« En Palestine, l’être humain est humilié »

Paris Notre-Dame du 10 juin 2021

Par deux fois, le dimanche 16 mai et le samedi 22 mai, le pape François appelait à prier pour la paix en Terre Sainte, après onze jours d’affrontements sanglants entre Israël et Gaza. Le P. Johnny Abu Khalil, prêtre du patriarcat latin de Jérusalem et curé de Taybeh (Cisjordanie), revient sur ces épisodes.

Le P. Johnny Abu Khalil est prêtre du patriarcat latin de Jérusalem et curé de Taybeh (Cisjordanie).
© D.R.

Paris Notre-Dame – Comment avez-vous vécu les récents affrontements (plus de 200 morts à Gaza, au moins 12 en Israël) ?

P. Johnny Abu Khalil – La situation est plus calme maintenant. Mais le choc est toujours là. Les bombardements israéliens ont eu lieu à Gaza, mais ce qui s’est passé concerne tous les Palestiniens, et même, tous les êtres humains, au- delà de leur origine. Car ce sont des innocents et des enfants qui ont été touchés, leurs maisons qui ont été détruites. Ce qui s’est passé nous atteint de l’intérieur, en tant que chrétiens qui défendons la dignité de l’homme. C’est parce que la dignité de l’homme est touchée à travers ces combats que le pape appelle à prier et à reprendre le dialogue, et que nous avons sonné les cloches de toutes nos églises en union avec lui le 16 mai. C’est pour cela que c’est si important que notre voix de chrétiens palestiniens, et celle de l’Église, soit entendue dans le monde entier.

P. N.-D. – Quel peut être le rôle des chrétiens (moins de 1% en Palestine) et de l’Église, dans la résolution du conflit israélo-palestinien ?

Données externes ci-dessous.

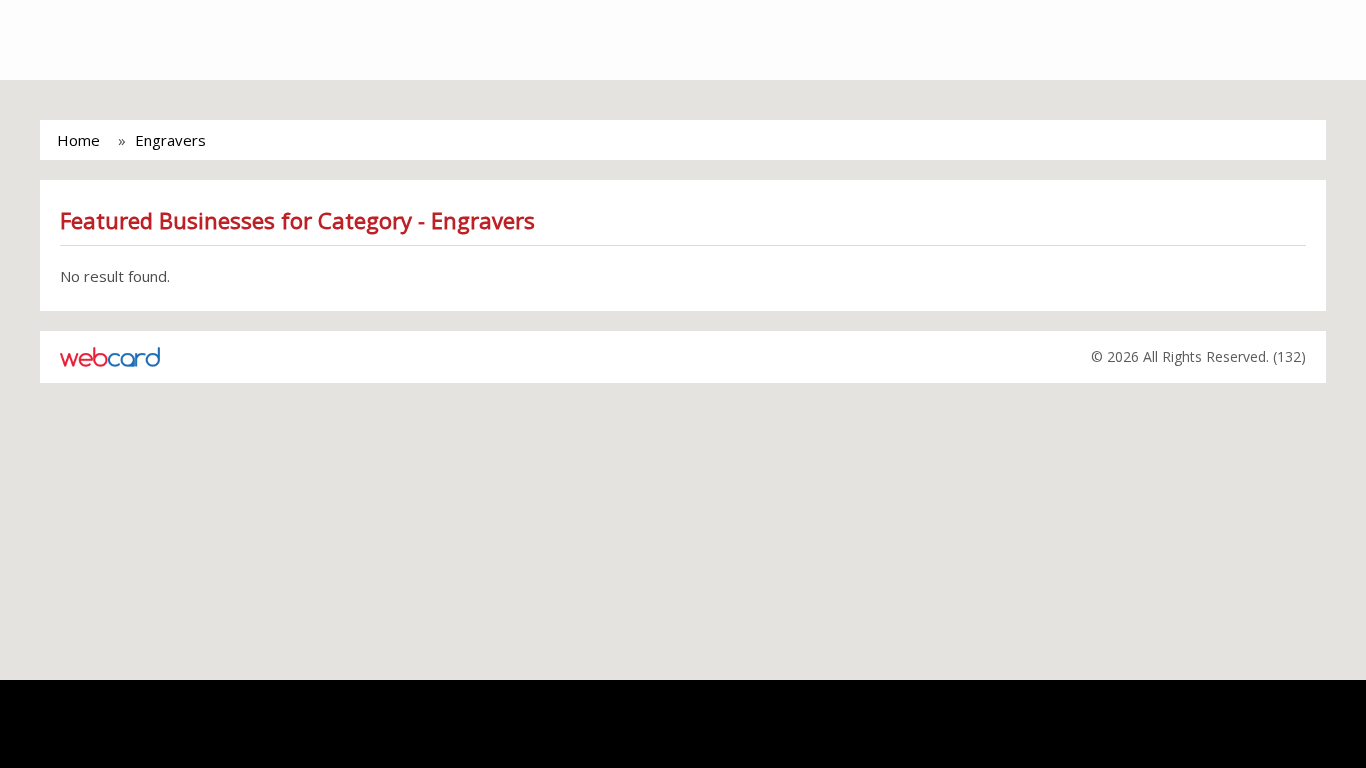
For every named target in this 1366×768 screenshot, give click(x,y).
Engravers (170, 140)
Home (78, 140)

J. A. K. – Souvent, on y voit un conflit « judéo-islamique ». Mais moi qui suis prêtre palestinien né ici, arabe et chrétien, j’en suis témoin : la Palestine n’est pas seulement musulmane. La Palestine est la terre où Jésus est né, où sont nés les premiers chrétiens, où l’Église est née. On ne peut donc pas nier le rôle des chrétiens ici. Et l’Église ne peut pas dire : « Inutile d’intervenir, c’est un problème entre juifs et musulmans. » Parallèlement, on ne parle pas non plus de « terre sainte », seulement parce que le Christ y est né. Mais aussi parce que les deux autres religions y sont présentes, le judaïsme et l’islam. Nos trois religions honorent Dieu sur cette terre. Mais si ces dernières s’affrontent, on ne peut plus appeler la terre israélo-palestinienne, une « terre sainte »... Cette année encore, pour Pâques, les chrétiens des territoires occupés qui n’avaient pas la carte d’identité israélienne, n’ont pas pu entrer dans Jérusalem pour prier au Saint- Sépulcre. Même chose pour les musulmans de ces territoires, interdits de se rendre à la mosquée al-Aqsa, pour la fin du Ramadan. À cause de ces privations de liberté, l’être humain, en Palestine, est humilié. L’appel de l’Église, c’est la liberté des êtres humains. Avoir le droit à une vie normale produit chez l’homme une paix intérieure. Et lorsque nous sommes en paix intérieure, nous sommes capables de faire la paix avec l’extérieur. Et le fondamentalisme diminue. Or, depuis les accords d’Oslo en 1993, les choses se sont aggravées. Pour arriver à un cessez-le-feu durable et une paix juste en Terre Sainte, nous avons besoin de bâtir des ponts et non des murs, comme cela avait été dit par le pape Jean-Paul II. Espérons que la nouvelle génération de Palestiniens et d’Israéliens entre dans une connaissance mutuelle qui achève le processus de paix, sans discrimination entre les peuples ou les religions.

P. N.-D. – Que dites-vous aux Parisiens ?

J. A. K. – N’oubliez pas les pierres vivantes que sont les chrétiens de Palestine. Sans ces pierres vivantes, les Lieux saints ne sont que des pierres mortes. La Terre Sainte a besoin de vos pèlerinages et de vos visites à nos paroisses. En venant, vous encouragez les chrétiens à ne pas fuir leur terre et à devenir artisans de paix chez eux.